Risiko politico la Cislago dei giochi da tavolo

Il gruppo d'opposizione ViviCislago ha pubblicato un duro attacco all'andamento dell'Amministrazione targata Cartabia

Risiko politico la Cislago dei giochi da tavolo
Cronaca 20 Ottobre 2017 ore 14:37

Risiko politico: il gruppo d'opposizione ViviCislago ha usato la metafora del celebre gioco da tavolo per denunciare la situazione politica locale dopo le dimissioni di Luciano Lista e la "guerra" a suon di post e dichiarazioni stampa che ne è derivata.

"Il triste Risiko politico del nostro paese"

"Dopo oltre un anno di litigi interni alla maggioranza, passando per la bufera estiva, tra dimissioni, giri di deleghe, rimpasti, insulti e saltelli da una poltrona all'altra, continuiamo ad assistere, basiti, al triste Risiko Politico del nostro paese. Negli ultimi mesi, le battaglie a suon di articoli di giornale e post sui social, guarniti di commenti al limite del ridicolo e dell’accettabile, stanno dando prova di quanto noi affermiamo da sempre: di tante amministrazioni che si sono susseguite, questa è certamente la più svilente e inesperta. Basterebbe un po' di oggettività per rendersi conto che, in quasi un anno e mezzo, si è commesso un errore dopo l’altro e non si è costruito nulla di nuovo". Così inizia l'ultimo post di Facebook pubblicato dal gruppo d'opposizione ViviCislago.
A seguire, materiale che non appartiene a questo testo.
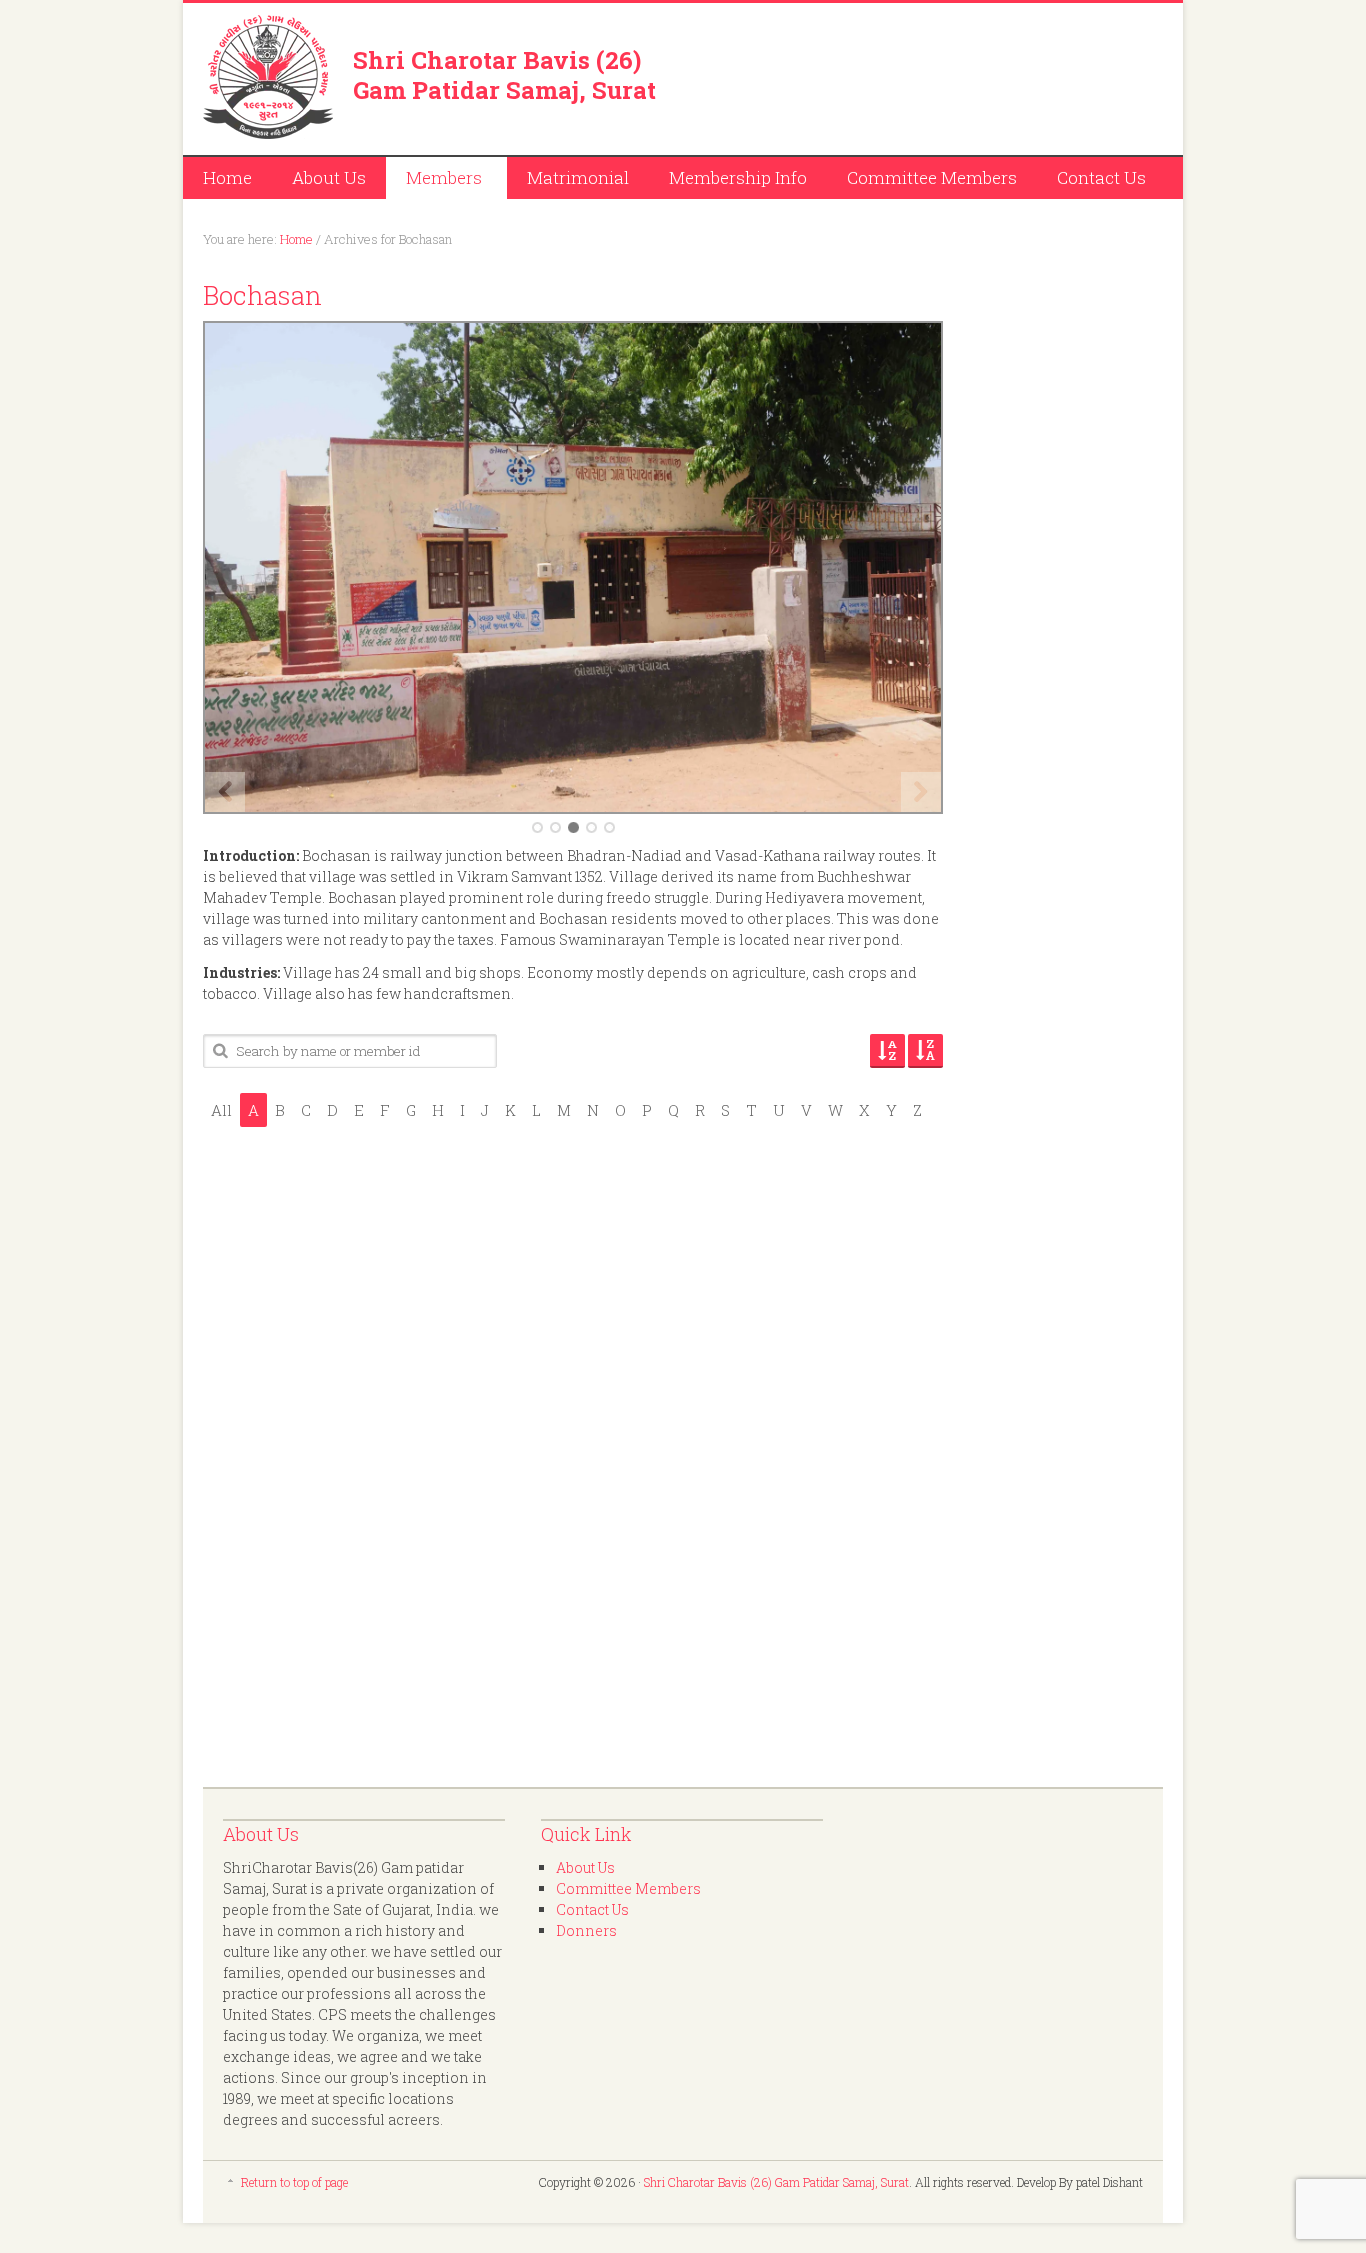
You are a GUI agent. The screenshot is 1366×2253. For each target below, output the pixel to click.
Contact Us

Gli Amministratori hanno oltrepassato il limite

"Perché, pubblicare fotografie di eventi o pubblicizzare programmi, molti dei quali proposti da anni, tutt'altro che ventate di novità, ma frutto dei lodevoli progetti che da sempre i responsabili degli uffici comunali o le diverse realtà del nostro paese portano avanti, non è sufficiente. Durante l’ultimo Consiglio, le infelici precisazioni di qualche assessore in tema variazioni di bilancio, aggravate dal silenzio dei colleghi, riportate dalla stampa e sui verbali, hanno lasciato il pubblico attonito e ci hanno fatto vergognare, ancora una volta, di sedere tra i banchi di questa amministrazione. È necessario che qualcuno spieghi ai non più acerbi amministratori quali siano le loro competenze, ma anche i limiti del proprio ruolo, troppo spesso oltrepassati, e i rischi derivanti dall'eccesso di zelo e dall'abuso dell'incarico ricoperto".

"Basta giochetti"

"E’ il momento di dire basta ai giochetti delle segreterie di partito, a un Sindaco incapace di guidare un gruppo, che gruppo non è mai stato, impegnato a risolvere i problemi interni piuttosto che quelli del paese. È davvero giunta l’ora che i nostri amministratori la smettano di rendersi e renderci ridicoli, che inizino ad occuparsi di altro, piuttosto che spendere tempo scrivendo futili articoli che evidenziano una maggioranza sempre più litigiosa, precaria, per nulla professionale e alla deriva fin dall'inizio. Sono stati eletti per amministrare bene il nostro paese, per occuparsi dei problemi dei cittadini: è tempo di lavorare davvero, dando prova di competenza, capacità e, soprattutto, di un po' di serietà".